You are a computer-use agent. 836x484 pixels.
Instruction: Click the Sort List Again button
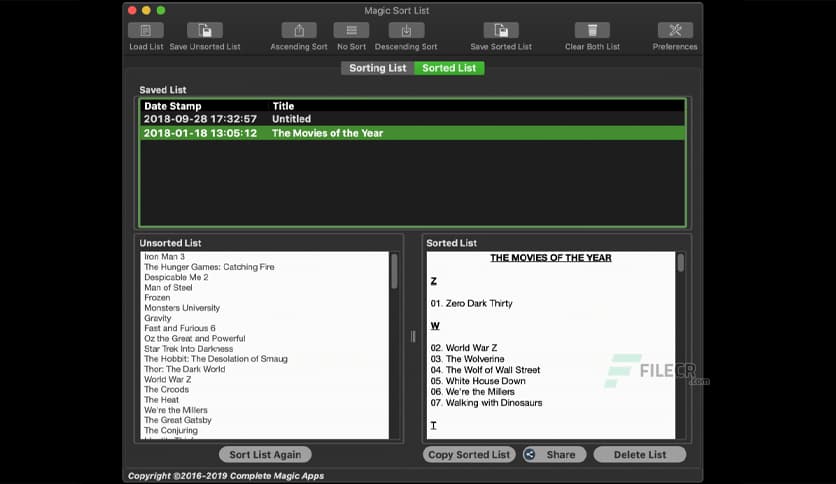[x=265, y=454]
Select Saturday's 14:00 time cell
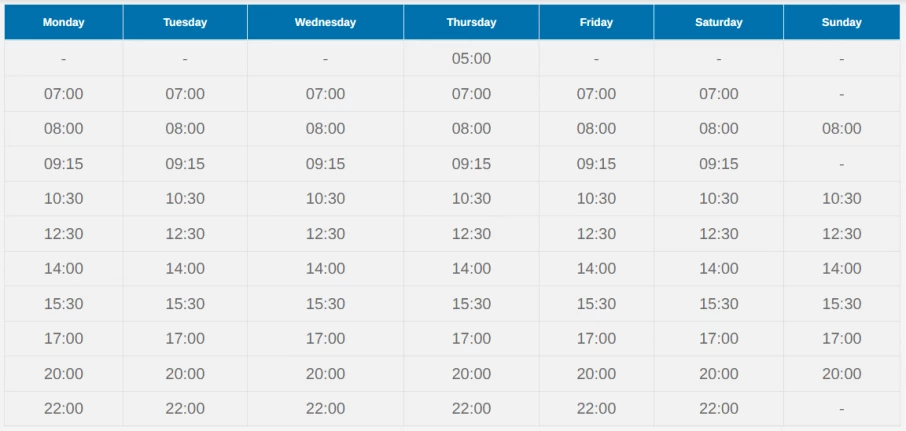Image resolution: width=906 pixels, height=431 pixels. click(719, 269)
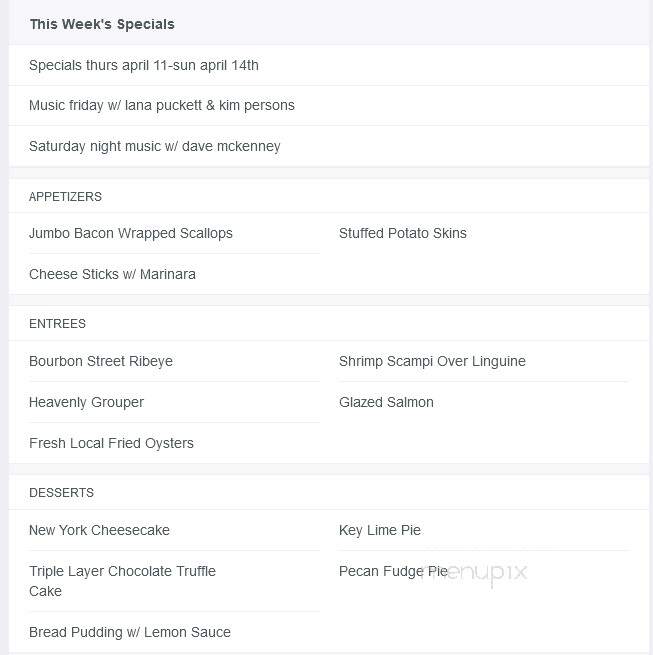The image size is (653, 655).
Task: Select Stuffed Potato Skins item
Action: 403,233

___

### AIM OF THE EXERCISE
Each entry above must be restated word for word; the pictures stay out of the copy.

### SOLUTION TO THE PROBLEM
You are a computer-use agent. 836x484 pixels.
Instruction: Click the Sort List Again button
[x=265, y=454]
Select Saturday's 14:00 time cell
Image resolution: width=906 pixels, height=431 pixels. click(719, 269)
The image size is (653, 655).
Task: Select Stuffed Potato Skins item
Action: 403,233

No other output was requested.